Cuando te internas en un género que no sueles leer, que siempre se queda algo de lado y te gusta, transmitiéndote tanto, es cuando te das cuenta de que no lo habías hecho antes por algún tipo de rechazo interior. Agradezco haber entrado de lleno en la obra de esta joven autora, a la que ya había leído antes y deseaba poder encontrarme de nuevo con su pluma.
He podido comprobar su evolución, no solo como persona, si no como escritora. Hay un gran abismo entre una obra y otra, no es justo compararlas porque esta es un poemario muy íntimo y la anterior una obra de narrativa, pero la veo tan cambiada, tan profunda y tan entregada a su escritura, que no podía dejar de sorprenderme a medida que iba leyendo y disfrutando los poemas.
No es la primera vez que leo un poemario, eso está claro.
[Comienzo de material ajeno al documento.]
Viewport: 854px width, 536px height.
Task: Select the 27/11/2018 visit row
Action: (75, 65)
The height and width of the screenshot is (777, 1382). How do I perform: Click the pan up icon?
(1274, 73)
Pero en este caso me he visto reflejado en el abismo en el que se encontraba la autora. Rara vez he sentido esa empatía en un escrito, sentir que hablaba de mí, de que yo también había sufrido esas cosas. Por no hablar de que al terminar he visto la luz de la paz al final del túnel. Ahí, esperándome.
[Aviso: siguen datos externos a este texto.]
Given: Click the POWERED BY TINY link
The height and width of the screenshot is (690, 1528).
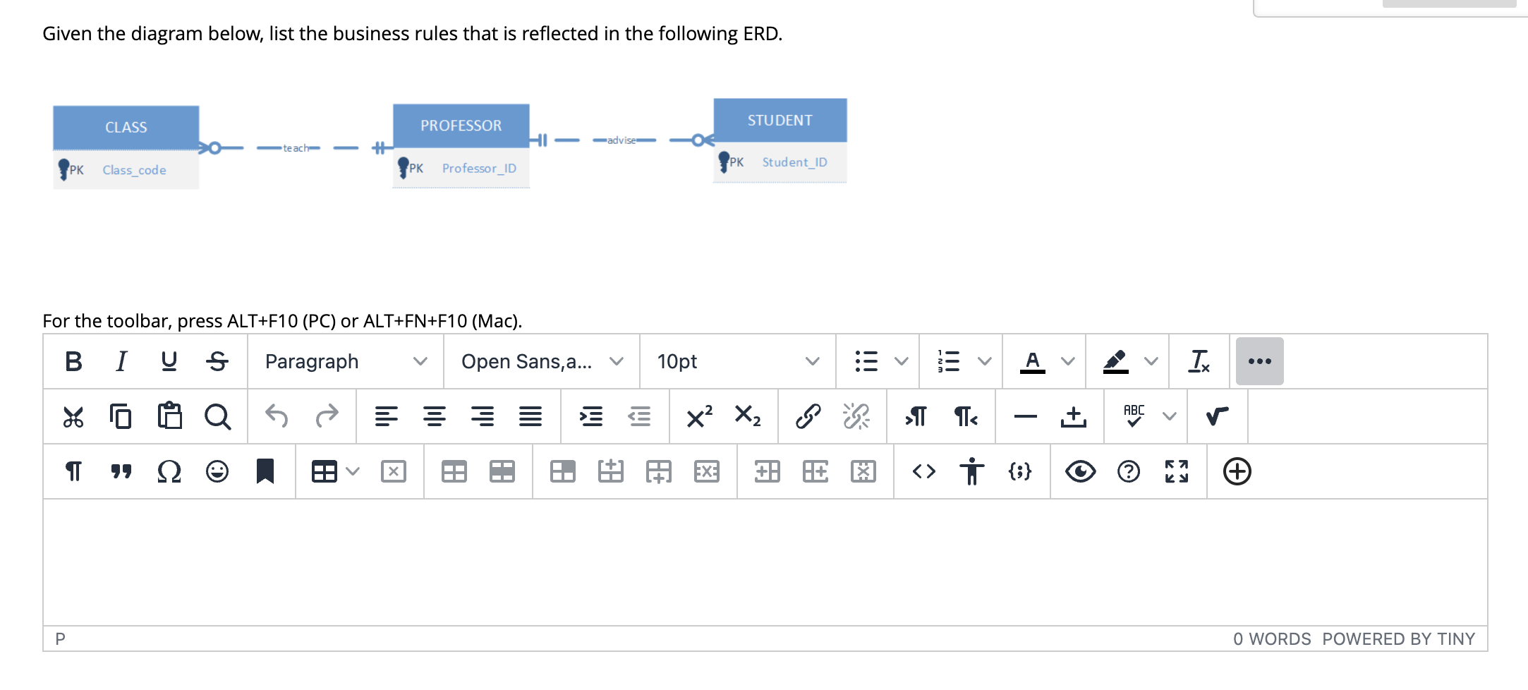Looking at the screenshot, I should (x=1399, y=638).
Todos merecemos las cosas buenas de la vida, salir de ese agujero donde nos encontramos metidos y sin alguien que nos rodee con un brazo y que nos diga que todo está bien, pensando que esa flecha que tenemos en el corazón seguirá envenenada y que ya no podrá salir nunca más, porque sin ser conscientes, nosotros mismos la empujamos aún más profundamente.
No hay luz sin oscuridad, también a la inversa. No pueden existir si no existe su extremo, al igual pasa con la vida. Si existen las cosas malas, también las buenas, a pesar de que no nos creamos merecedores de todas ellas. Cuesta más aprender a recorrer el camino si sabemos que habrá obstáculos complicados por el camino, pero lo que hay que hacer es abrazarlos, aprender a saltarlos y a saber que queramos o no, estarán en nuestras vidas, por más que lo evitemos.
Una experiencia que me ha cambiado. No soy la misma persona que fui antes de abrir este libro, he comprendido situaciones de mi pasado, he aprendido a actuar frente a las cosas que me daban miedo y sobre todo, me ha abierto los ojos con respecto a la vida. Unos poemas que esconden una enorme superación detrás de sus páginas. Lacerantes, avinagradas y llenas de cicatrices a medio curar, pero que finalmente, hay una persona detrás que ha aprendido a reconstruirse.